README.md•1.88 kB
# MCP-dev
Some custom MCP tools for local use.
By Martin Dittus in Sept 2025.
https://github.com/dekstop/MCP-dev
## Install
Checkout to a local dir.
Set up a virtualenv, activate it, then install the dependencies:
```bash
python3 -m venv .venv --prompt MCP-dev
source .venv/bin/activate
python3 -m pip install -r requirements.txt
```
## Setup
Register the MCP server in your MCP client.

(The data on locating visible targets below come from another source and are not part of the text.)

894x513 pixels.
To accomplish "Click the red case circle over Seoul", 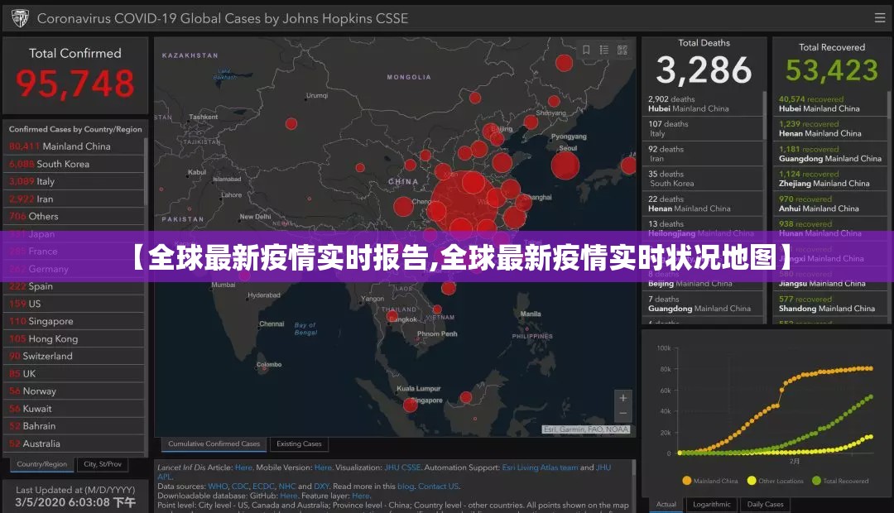I will (x=565, y=165).
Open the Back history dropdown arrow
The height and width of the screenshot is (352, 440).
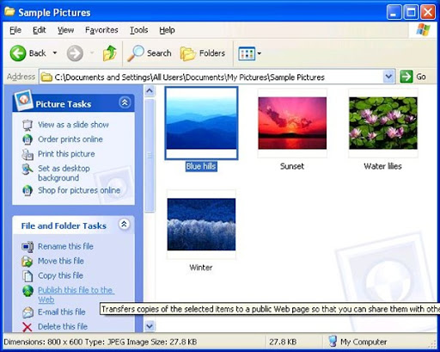click(x=55, y=53)
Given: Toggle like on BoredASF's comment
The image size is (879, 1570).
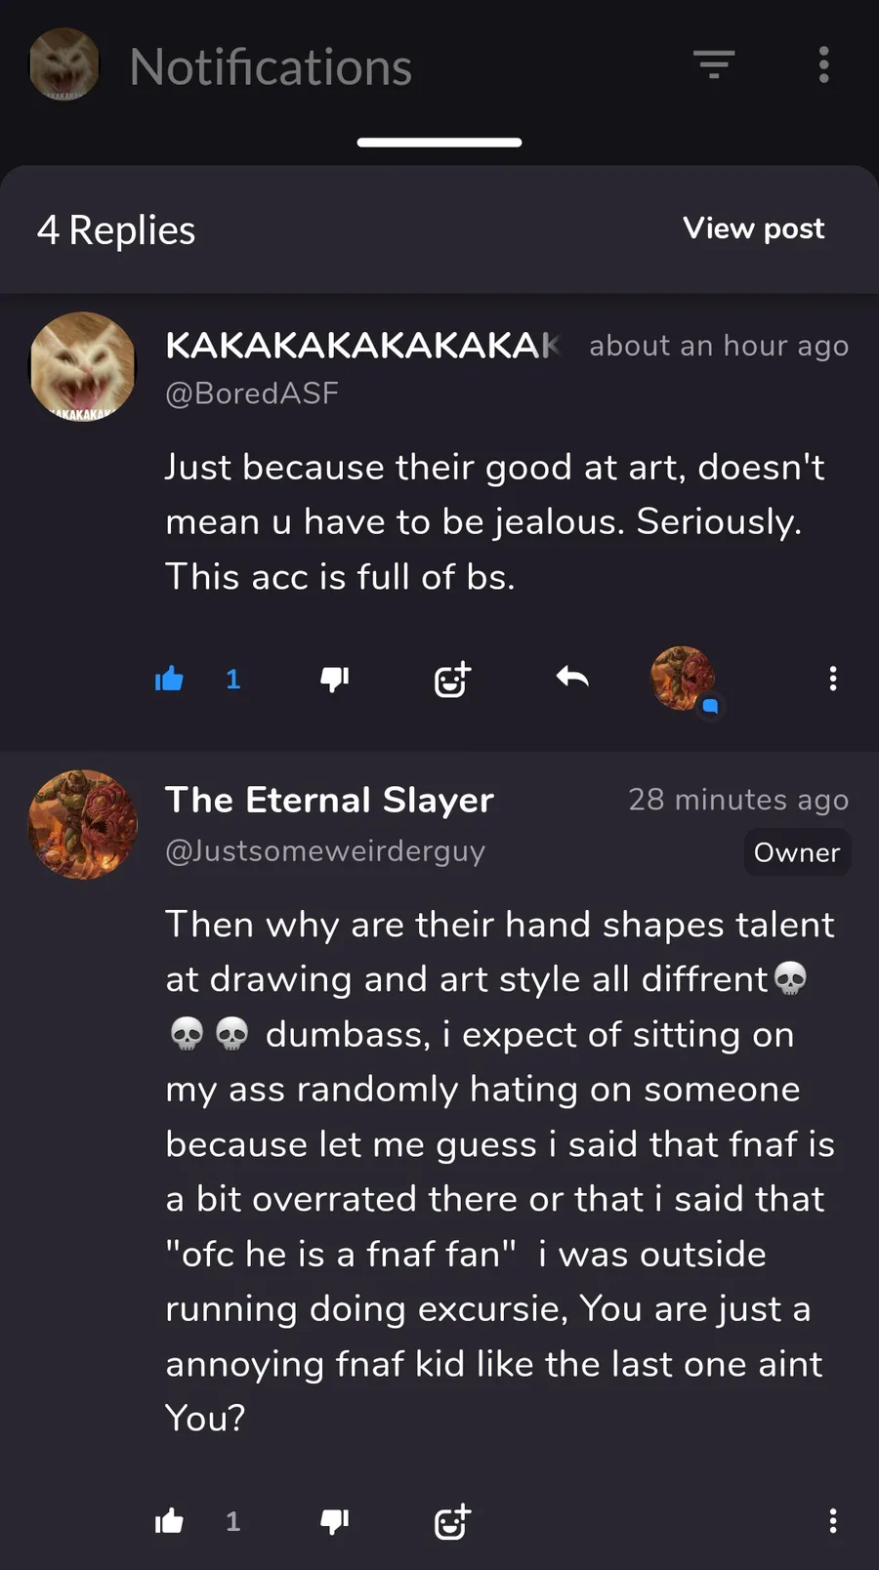Looking at the screenshot, I should 170,679.

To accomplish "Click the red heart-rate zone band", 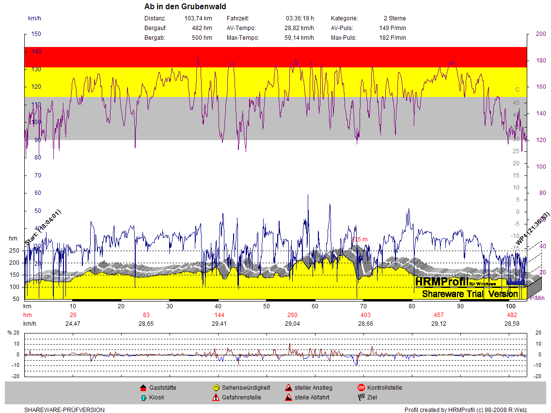I will (275, 57).
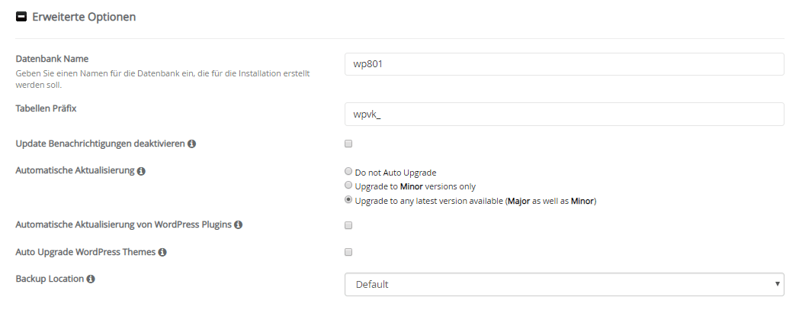799x323 pixels.
Task: Enable Update Benachrichtigungen deaktivieren checkbox
Action: click(x=348, y=144)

To be safe, it is recommended to only auto-allow non-destructive tool calls -- tool calls like `create_file`, `run_shell_command`, and `open_link` are best treated with caution and reviewed before every call. But you do you.
### LM Studio
Click `Show Settings`, select the `Program` tab, click the `Install` dropdown, select `Edit mcp.json`. Add the following:
```json
{
"mcpServers": {
"MyCustomMCPTools": {
"command": "sh",
"args": [
"/path/to/MCP-dev/run.sh"
]
}
}
}
```
Click `Save`. In the `Program` tab a new MCP server has now appeared under the name `mcp/my-custom-mcp-tools`, click its toggle to enable it globally. Alternatively, enable it selectively per chat via the `Integrations` menu in the chat message form.
## Optional: add system prompt
Add something like the following to your query context, e.g. your Preset system prompt in LM Studio:
> Access web resources for any questions that require up to date information. Prioritise official sources such as Wikipedia, BBC, the Financial Times, and others. Prioritise facts over speculation. Don't consult sources that are known to exaggerate, drive scandal, or cause division.
> You can access the local file system. Assume a MacOS directory structure.
> You can create python scripts and run them. Any scripts and other files need to be saved in the sandbox directory. Don't install any new python libraries. You can run commands to test if a python library is installed.